Data supplied:
++++++++++++++++++++

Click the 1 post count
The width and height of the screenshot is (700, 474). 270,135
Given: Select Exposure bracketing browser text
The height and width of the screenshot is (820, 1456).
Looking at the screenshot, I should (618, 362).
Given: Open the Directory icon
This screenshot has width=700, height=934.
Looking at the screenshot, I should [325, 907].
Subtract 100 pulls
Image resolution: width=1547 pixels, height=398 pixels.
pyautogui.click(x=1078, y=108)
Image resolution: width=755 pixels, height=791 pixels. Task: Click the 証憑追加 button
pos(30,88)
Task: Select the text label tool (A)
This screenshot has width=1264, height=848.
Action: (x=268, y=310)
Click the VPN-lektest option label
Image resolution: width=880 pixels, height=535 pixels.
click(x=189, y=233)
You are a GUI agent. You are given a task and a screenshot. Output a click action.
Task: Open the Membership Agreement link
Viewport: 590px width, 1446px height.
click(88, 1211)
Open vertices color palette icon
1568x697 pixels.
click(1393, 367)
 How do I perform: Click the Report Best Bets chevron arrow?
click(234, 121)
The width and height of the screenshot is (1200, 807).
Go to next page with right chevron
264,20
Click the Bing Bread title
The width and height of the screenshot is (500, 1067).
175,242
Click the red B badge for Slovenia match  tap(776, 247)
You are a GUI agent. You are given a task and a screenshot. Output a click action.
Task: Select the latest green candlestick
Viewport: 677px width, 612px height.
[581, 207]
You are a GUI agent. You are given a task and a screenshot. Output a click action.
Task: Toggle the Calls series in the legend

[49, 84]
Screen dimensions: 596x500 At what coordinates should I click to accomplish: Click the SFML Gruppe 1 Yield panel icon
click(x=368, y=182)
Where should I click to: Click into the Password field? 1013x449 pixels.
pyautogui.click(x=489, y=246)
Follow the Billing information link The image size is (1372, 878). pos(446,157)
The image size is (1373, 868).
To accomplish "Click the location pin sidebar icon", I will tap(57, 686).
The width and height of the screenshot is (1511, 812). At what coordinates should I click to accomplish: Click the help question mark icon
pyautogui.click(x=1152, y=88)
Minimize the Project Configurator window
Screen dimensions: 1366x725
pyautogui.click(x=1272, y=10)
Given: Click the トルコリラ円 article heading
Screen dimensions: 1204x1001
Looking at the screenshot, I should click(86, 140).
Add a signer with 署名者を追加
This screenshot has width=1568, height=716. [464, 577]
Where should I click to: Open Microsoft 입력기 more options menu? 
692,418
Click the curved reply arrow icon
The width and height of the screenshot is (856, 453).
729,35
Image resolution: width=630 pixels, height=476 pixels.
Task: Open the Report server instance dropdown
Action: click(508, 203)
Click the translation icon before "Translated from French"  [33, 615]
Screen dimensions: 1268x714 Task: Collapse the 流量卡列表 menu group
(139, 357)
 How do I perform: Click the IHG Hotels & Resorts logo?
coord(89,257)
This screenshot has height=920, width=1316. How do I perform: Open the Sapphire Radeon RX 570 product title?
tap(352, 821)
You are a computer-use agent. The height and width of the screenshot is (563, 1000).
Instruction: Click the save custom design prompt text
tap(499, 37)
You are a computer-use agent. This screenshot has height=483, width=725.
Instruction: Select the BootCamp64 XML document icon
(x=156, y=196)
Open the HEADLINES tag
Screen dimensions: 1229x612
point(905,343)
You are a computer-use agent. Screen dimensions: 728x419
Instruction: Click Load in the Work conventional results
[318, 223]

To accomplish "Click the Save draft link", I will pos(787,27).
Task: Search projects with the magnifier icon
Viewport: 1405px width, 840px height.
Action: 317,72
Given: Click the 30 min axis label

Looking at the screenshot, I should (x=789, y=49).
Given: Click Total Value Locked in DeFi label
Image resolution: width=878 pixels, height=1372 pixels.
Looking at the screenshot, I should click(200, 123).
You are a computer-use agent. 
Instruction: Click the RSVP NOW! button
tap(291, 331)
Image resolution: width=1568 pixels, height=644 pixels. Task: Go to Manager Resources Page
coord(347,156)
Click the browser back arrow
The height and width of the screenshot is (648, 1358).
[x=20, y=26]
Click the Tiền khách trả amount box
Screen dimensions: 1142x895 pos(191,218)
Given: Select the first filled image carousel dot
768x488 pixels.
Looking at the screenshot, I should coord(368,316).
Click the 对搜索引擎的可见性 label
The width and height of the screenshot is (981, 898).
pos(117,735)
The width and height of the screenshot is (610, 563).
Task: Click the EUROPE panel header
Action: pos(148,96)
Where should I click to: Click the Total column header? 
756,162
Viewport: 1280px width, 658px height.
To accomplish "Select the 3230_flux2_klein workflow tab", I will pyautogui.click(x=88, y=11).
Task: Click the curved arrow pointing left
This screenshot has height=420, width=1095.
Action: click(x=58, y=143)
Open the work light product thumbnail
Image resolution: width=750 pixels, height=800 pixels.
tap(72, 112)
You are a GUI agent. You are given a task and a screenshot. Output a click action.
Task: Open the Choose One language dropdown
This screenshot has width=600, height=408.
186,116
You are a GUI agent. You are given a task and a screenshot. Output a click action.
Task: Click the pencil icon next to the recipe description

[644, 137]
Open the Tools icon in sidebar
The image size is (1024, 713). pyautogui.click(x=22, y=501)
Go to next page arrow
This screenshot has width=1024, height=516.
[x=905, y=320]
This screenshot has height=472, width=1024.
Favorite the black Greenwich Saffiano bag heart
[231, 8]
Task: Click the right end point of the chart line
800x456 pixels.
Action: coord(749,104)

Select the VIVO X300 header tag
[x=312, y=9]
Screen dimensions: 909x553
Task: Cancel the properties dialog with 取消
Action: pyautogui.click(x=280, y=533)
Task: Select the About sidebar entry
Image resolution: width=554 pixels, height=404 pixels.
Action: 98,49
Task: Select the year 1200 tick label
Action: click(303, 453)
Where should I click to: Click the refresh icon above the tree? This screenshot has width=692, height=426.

++++++++++++++++++++

Activity: Reproduce each entry word for word.

Written response:
Click the 1 post count
The width and height of the screenshot is (700, 474). 270,135
Given: Select Exposure bracketing browser text
The height and width of the screenshot is (820, 1456).
Looking at the screenshot, I should (618, 362).
Given: Open the Directory icon
This screenshot has width=700, height=934.
Looking at the screenshot, I should [325, 907].
Subtract 100 pulls
Image resolution: width=1547 pixels, height=398 pixels.
pyautogui.click(x=1078, y=108)
Image resolution: width=755 pixels, height=791 pixels. Task: Click the 証憑追加 button
pos(30,88)
Task: Select the text label tool (A)
This screenshot has width=1264, height=848.
Action: (x=268, y=310)
Click the VPN-lektest option label
Image resolution: width=880 pixels, height=535 pixels.
click(x=189, y=233)
You are a GUI agent. You are given a task and a screenshot. Output a click action.
Task: Open the Membership Agreement link
Viewport: 590px width, 1446px height.
click(88, 1211)
Open vertices color palette icon
1568x697 pixels.
click(1393, 367)
 How do I perform: Click the Report Best Bets chevron arrow?
click(234, 121)
The width and height of the screenshot is (1200, 807).
Go to next page with right chevron
264,20
Click the Bing Bread title
The width and height of the screenshot is (500, 1067).
175,242
Click the red B badge for Slovenia match  tap(776, 247)
You are a GUI agent. You are given a task and a screenshot. Output a click action.
Task: Select the latest green candlestick
Viewport: 677px width, 612px height.
[581, 207]
You are a GUI agent. You are given a task and a screenshot. Output a click action.
Task: Toggle the Calls series in the legend

[49, 84]
Screen dimensions: 596x500 At what coordinates should I click to accomplish: Click the SFML Gruppe 1 Yield panel icon
click(x=368, y=182)
Where should I click to: Click into the Password field? 1013x449 pixels.
pyautogui.click(x=489, y=246)
Follow the Billing information link The image size is (1372, 878). pos(446,157)
The image size is (1373, 868).
To accomplish "Click the location pin sidebar icon", I will tap(57, 686).
The width and height of the screenshot is (1511, 812). At what coordinates should I click to accomplish: Click the help question mark icon
pyautogui.click(x=1152, y=88)
Minimize the Project Configurator window
Screen dimensions: 1366x725
pyautogui.click(x=1272, y=10)
Given: Click the トルコリラ円 article heading
Screen dimensions: 1204x1001
Looking at the screenshot, I should click(86, 140).
Add a signer with 署名者を追加
This screenshot has width=1568, height=716. [464, 577]
Where should I click to: Open Microsoft 입력기 more options menu? 
692,418
Click the curved reply arrow icon
The width and height of the screenshot is (856, 453).
729,35
Image resolution: width=630 pixels, height=476 pixels.
Task: Open the Report server instance dropdown
Action: click(508, 203)
Click the translation icon before "Translated from French"  [33, 615]
Screen dimensions: 1268x714 Task: Collapse the 流量卡列表 menu group
(139, 357)
 How do I perform: Click the IHG Hotels & Resorts logo?
coord(89,257)
This screenshot has height=920, width=1316. How do I perform: Open the Sapphire Radeon RX 570 product title?
tap(352, 821)
You are a computer-use agent. The height and width of the screenshot is (563, 1000).
Instruction: Click the save custom design prompt text
tap(499, 37)
You are a computer-use agent. This screenshot has height=483, width=725.
Instruction: Select the BootCamp64 XML document icon
(x=156, y=196)
Open the HEADLINES tag
Screen dimensions: 1229x612
point(905,343)
You are a computer-use agent. Screen dimensions: 728x419
Instruction: Click Load in the Work conventional results
[318, 223]

To accomplish "Click the Save draft link", I will pos(787,27).
Task: Search projects with the magnifier icon
Viewport: 1405px width, 840px height.
Action: 317,72
Given: Click the 30 min axis label

Looking at the screenshot, I should (x=789, y=49).
Given: Click Total Value Locked in DeFi label
Image resolution: width=878 pixels, height=1372 pixels.
Looking at the screenshot, I should click(200, 123).
You are a computer-use agent. 
Instruction: Click the RSVP NOW! button
tap(291, 331)
Image resolution: width=1568 pixels, height=644 pixels. Task: Go to Manager Resources Page
coord(347,156)
Click the browser back arrow
The height and width of the screenshot is (648, 1358).
[x=20, y=26]
Click the Tiền khách trả amount box
Screen dimensions: 1142x895 pos(191,218)
Given: Select the first filled image carousel dot
768x488 pixels.
Looking at the screenshot, I should coord(368,316).
Click the 对搜索引擎的可见性 label
The width and height of the screenshot is (981, 898).
pos(117,735)
The width and height of the screenshot is (610, 563).
Task: Click the EUROPE panel header
Action: pos(148,96)
Where should I click to: Click the Total column header? 
756,162
Viewport: 1280px width, 658px height.
To accomplish "Select the 3230_flux2_klein workflow tab", I will pyautogui.click(x=88, y=11).
Task: Click the curved arrow pointing left
This screenshot has height=420, width=1095.
Action: click(x=58, y=143)
Open the work light product thumbnail
Image resolution: width=750 pixels, height=800 pixels.
tap(72, 112)
You are a GUI agent. You are given a task and a screenshot. Output a click action.
Task: Open the Choose One language dropdown
This screenshot has width=600, height=408.
186,116
You are a GUI agent. You are given a task and a screenshot. Output a click action.
Task: Click the pencil icon next to the recipe description

[644, 137]
Open the Tools icon in sidebar
The image size is (1024, 713). pyautogui.click(x=22, y=501)
Go to next page arrow
This screenshot has width=1024, height=516.
[x=905, y=320]
This screenshot has height=472, width=1024.
Favorite the black Greenwich Saffiano bag heart
[231, 8]
Task: Click the right end point of the chart line
800x456 pixels.
Action: coord(749,104)

Select the VIVO X300 header tag
[x=312, y=9]
Screen dimensions: 909x553
Task: Cancel the properties dialog with 取消
Action: pyautogui.click(x=280, y=533)
Task: Select the About sidebar entry
Image resolution: width=554 pixels, height=404 pixels.
Action: 98,49
Task: Select the year 1200 tick label
Action: click(303, 453)
Where should I click to: Click the refresh icon above the tree? This screenshot has width=692, height=426.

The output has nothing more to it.